Poked and strapped and lying down one would think the pain would go away or at least be less intense. After all, the husband said with epidural I got a 70% discount on the pain. But it wasn’t the case and Allah Almighty the next few waves I started crying. The machine was a little faulty and instead of dispensing the 10mg, I was only getting 1mg. The doctor had to be called back, with a new machine, but in that time she told the nurse to check me.
Which is codeword for I am all 10cm dilated and this baby is gonna come out whether I’m ready or not. Cue the delivery doctors and the neo natal team who were ready to transport our boy over to the ICU once he came out. They gave me gas until I had to start pushing and then it was like sets of 3 pushes. Think I pushed a total of 12 times before the doctor told me to stop and I felt something on my stomach.

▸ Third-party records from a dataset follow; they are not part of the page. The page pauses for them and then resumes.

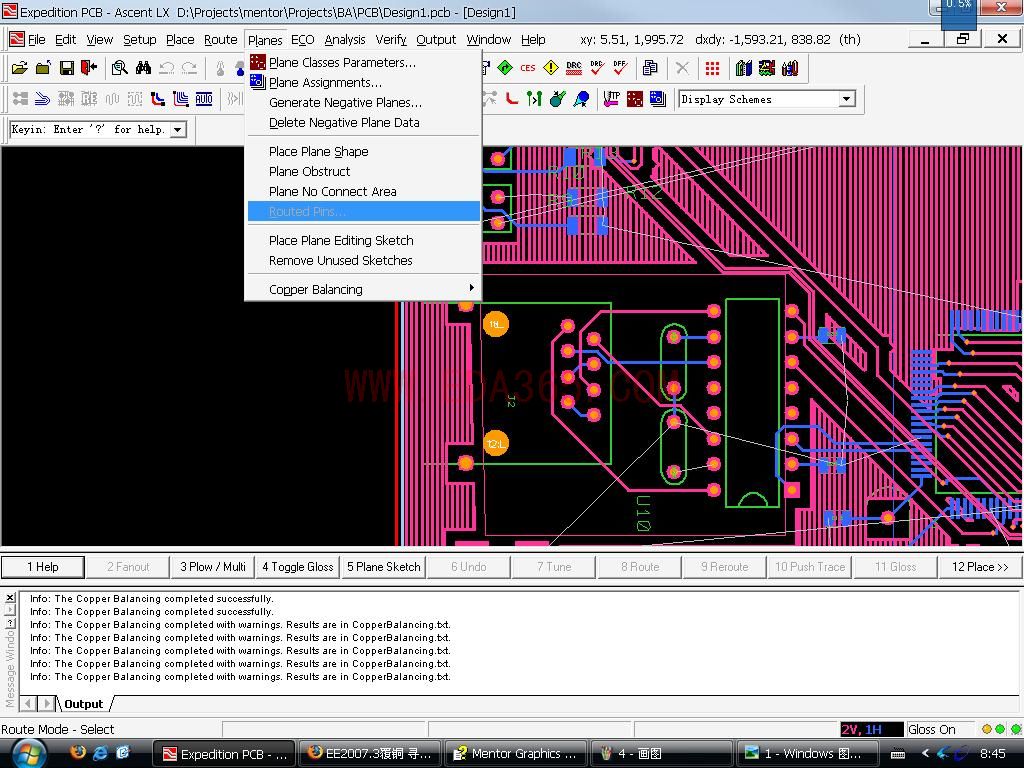The height and width of the screenshot is (768, 1024).
Task: Click the Open folder icon
Action: click(x=20, y=68)
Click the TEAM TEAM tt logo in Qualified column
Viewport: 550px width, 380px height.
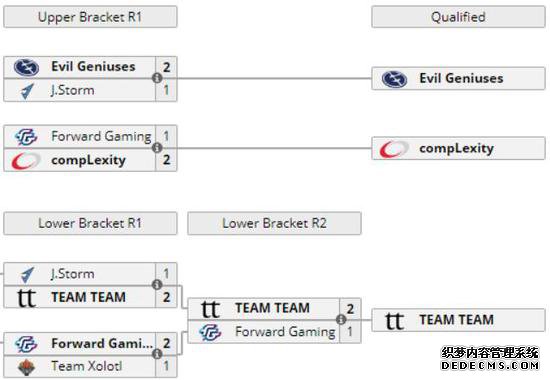(394, 321)
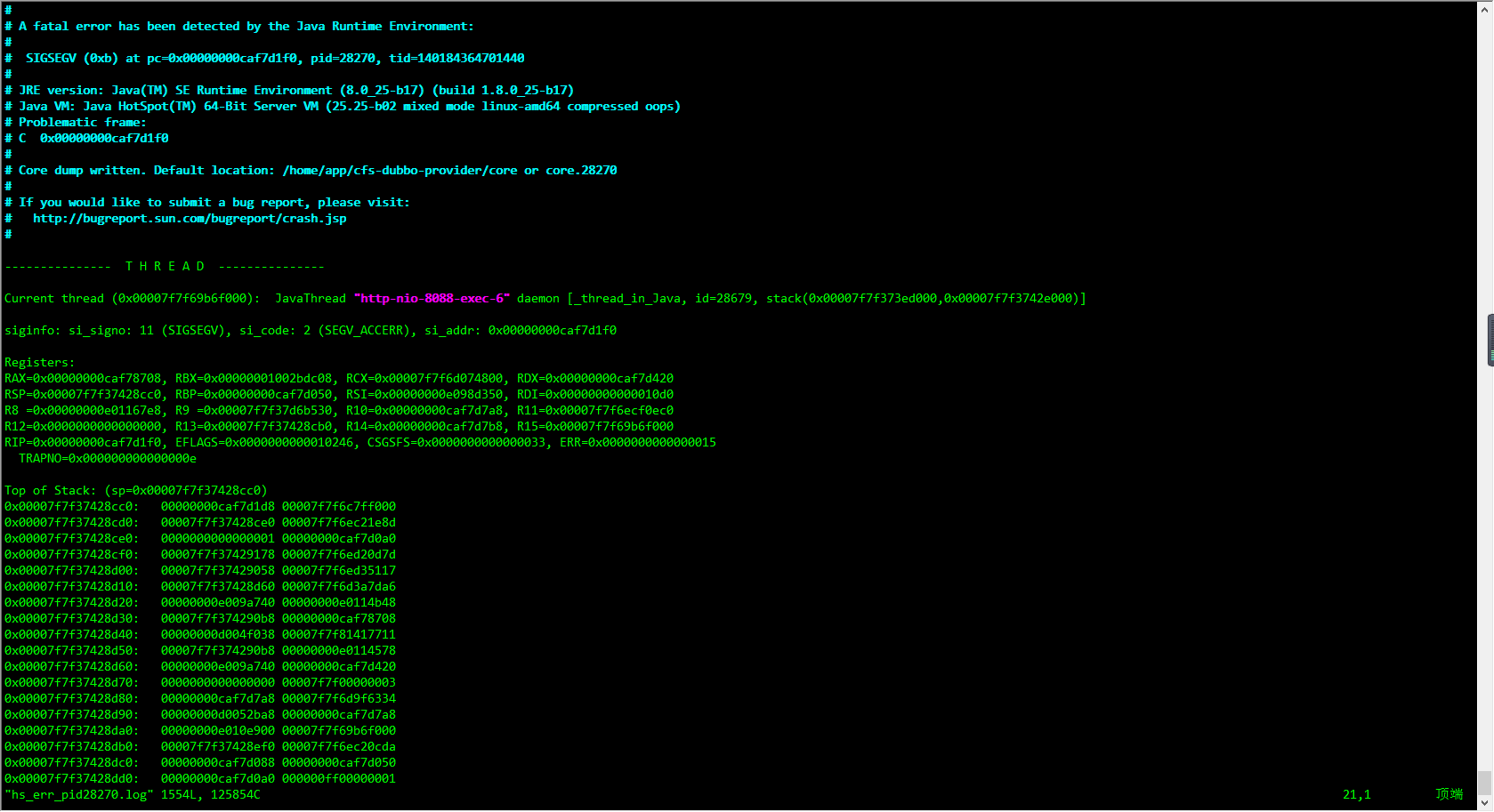The height and width of the screenshot is (812, 1494).
Task: Click the http://bugreport.sun.com/bugreport/crash.jsp link
Action: click(190, 218)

When he cried, I cried. Time check, 139am, I was in labour for 3hours and I was done.
We didn’t have a chance to see him. It all happened so fast. One moment on my belly and the next they whisked him away to get measured and then onto the ICU bed because his oxygen levels were low.
I didnt get to hold or cradle or carry or even see my son proper that night. I don’t blame them. The team had been briefed on our boy’s condition and they were on standby, fast and swift in making sure he was quickly stabilised.
I was stitched up, wheeled to a ward to recover. By then the husband had left to send mum home and I was alone. I would only be able to see my son the following day. It was a lonely night. Womb empty. Arms empty. A blank dreamless sleep.